Hukuk Usulü Muhakemeleri Yasasının 409. maddesinin ikinci fıkrası,oturum günü belli edilmesi için tarafların başvurması gereken hallerde, gün tesbit ettirilmemiş ise, son işlem tarihinden başlayarak bir ay geçmekle birinci fıkranın uygulanacağını, birinci fıkra ise; oturuma çağrılmış olan tarafların hiçbirisinin gelmediği veya gelip de davayı takip etmeyeceklerini bildirdikleri takdirde yenilenmeye kadar dosyanın işlemden kaldırılacağını, beşinci bendinin de üç ay içinde yenilenmeyen davanın açılmamış sayılmasına karar verilip esasının kendiliğinden kapatılacağını hükme bağlamıştır.
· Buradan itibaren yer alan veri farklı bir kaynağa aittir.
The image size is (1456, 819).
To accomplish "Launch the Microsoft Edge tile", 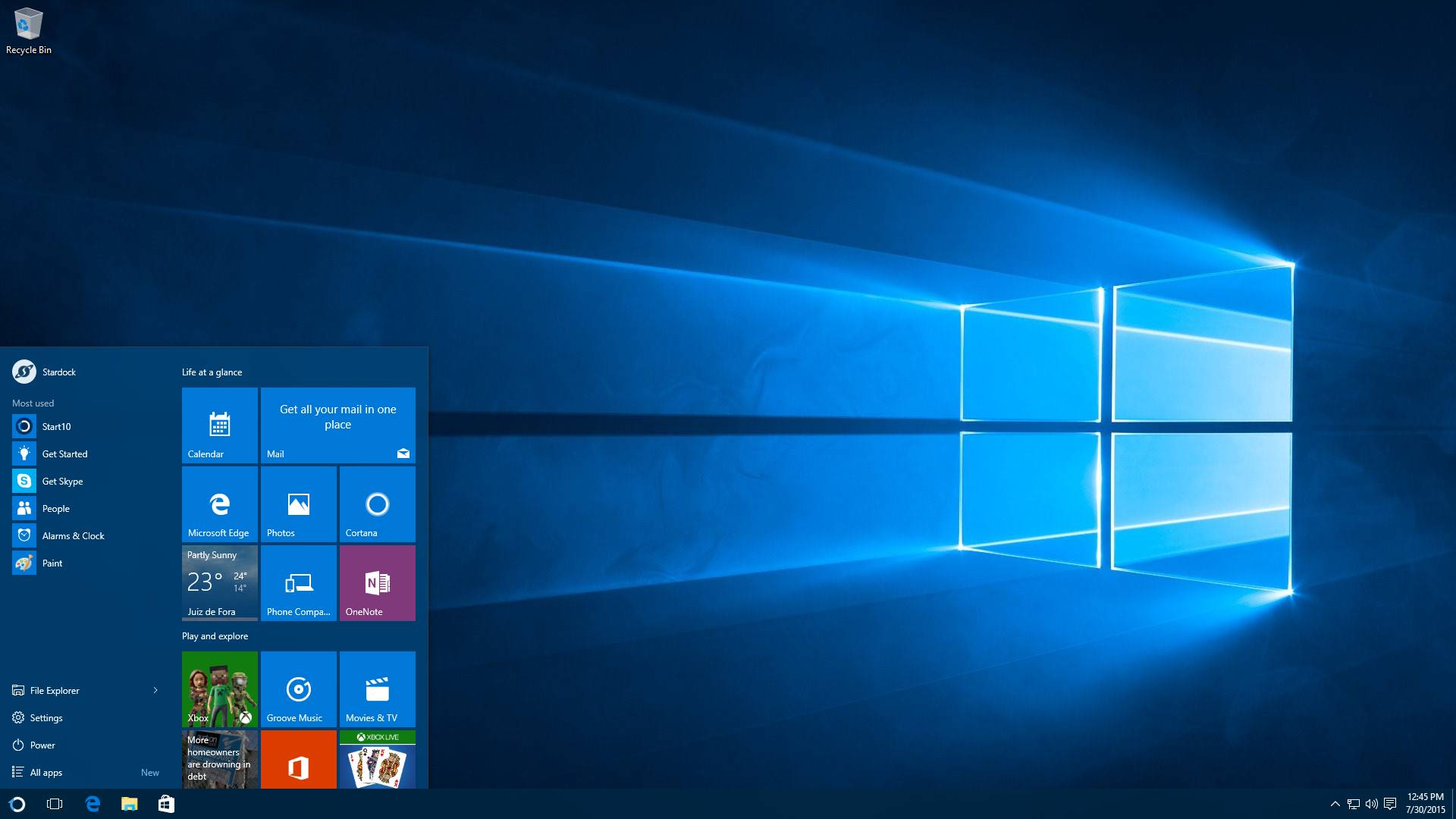I will [219, 504].
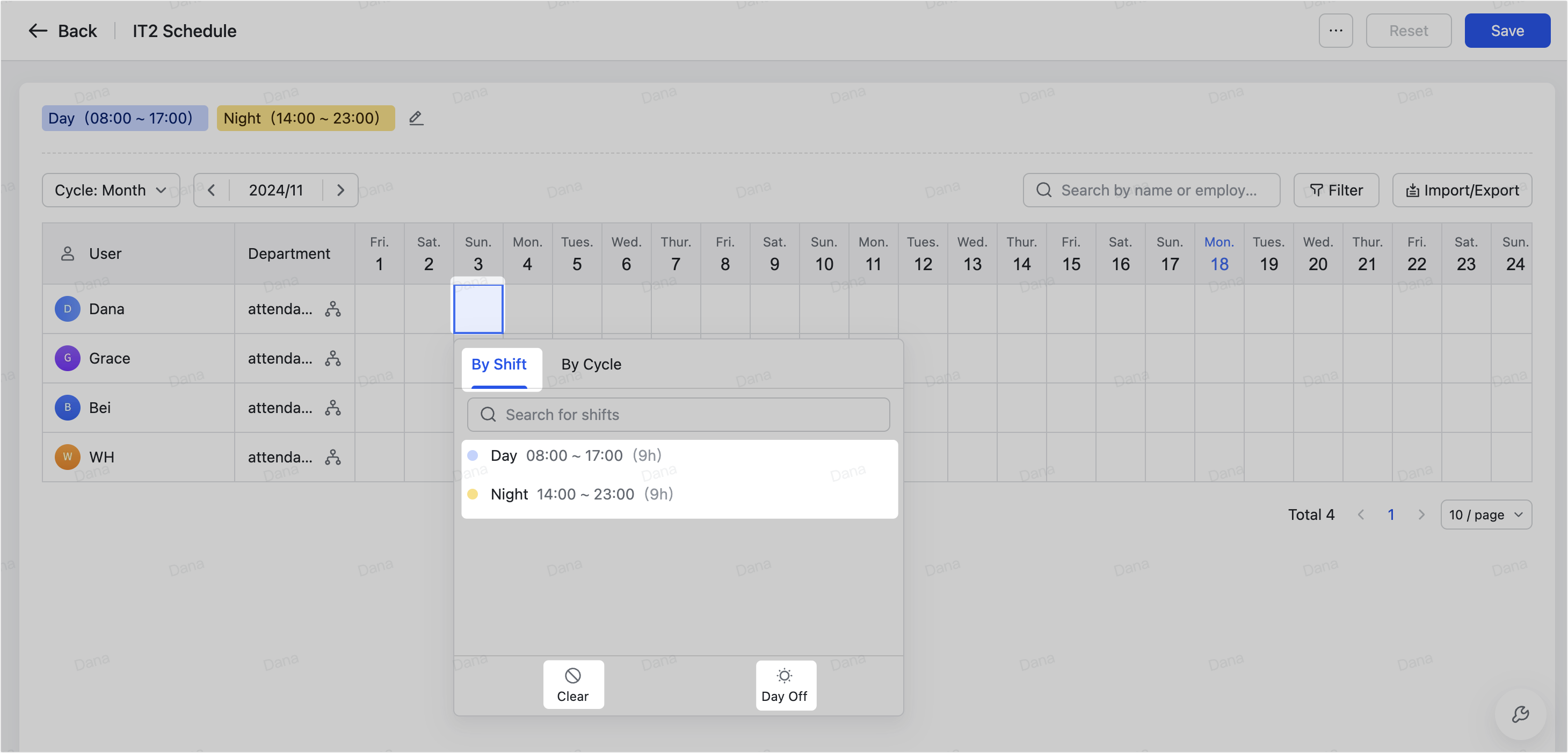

Mahkemenin 26.11.1993 günlü kararı Dairemizin 1996/5235 - 7157 sayılı kararı ile bozulmuş, bozma kararımız davacı vekiline 14.8.1996, davalı vekiline 2.8.1996'da tebliğ edilmiştir. Karar düzeltme süresi 13.9.1996'da sona ermiştir. Buradaki süreler hak düşürücü niteliktedir. Hakim tarafından kendiliğinden dikkate alınması da gerekmektedir. 13.9.1996 son işlem tarihidir. Yasadaki dört aylık süre geçtikten sonra 15.1.1997'de açılmamış sayılmasına karar verilmiştir. Dosyanın Yargıtay'dan bozularak geldiğini taraf vekilleri öğrenmişlerdir. Gün tayin ettirmekle zorunlu olan tarafların herhangi bir başvuruları yoktur. ( HUMK.m.409/2 )

Gerekli tebligat giderlerini de karşılamamışlardır. Davanın açılmamış sayılmasına yönelik karar doğrudur. Açıklanan sebeple de değerli çoğunluğun bozma kararlarına iştirak edilmemiştir.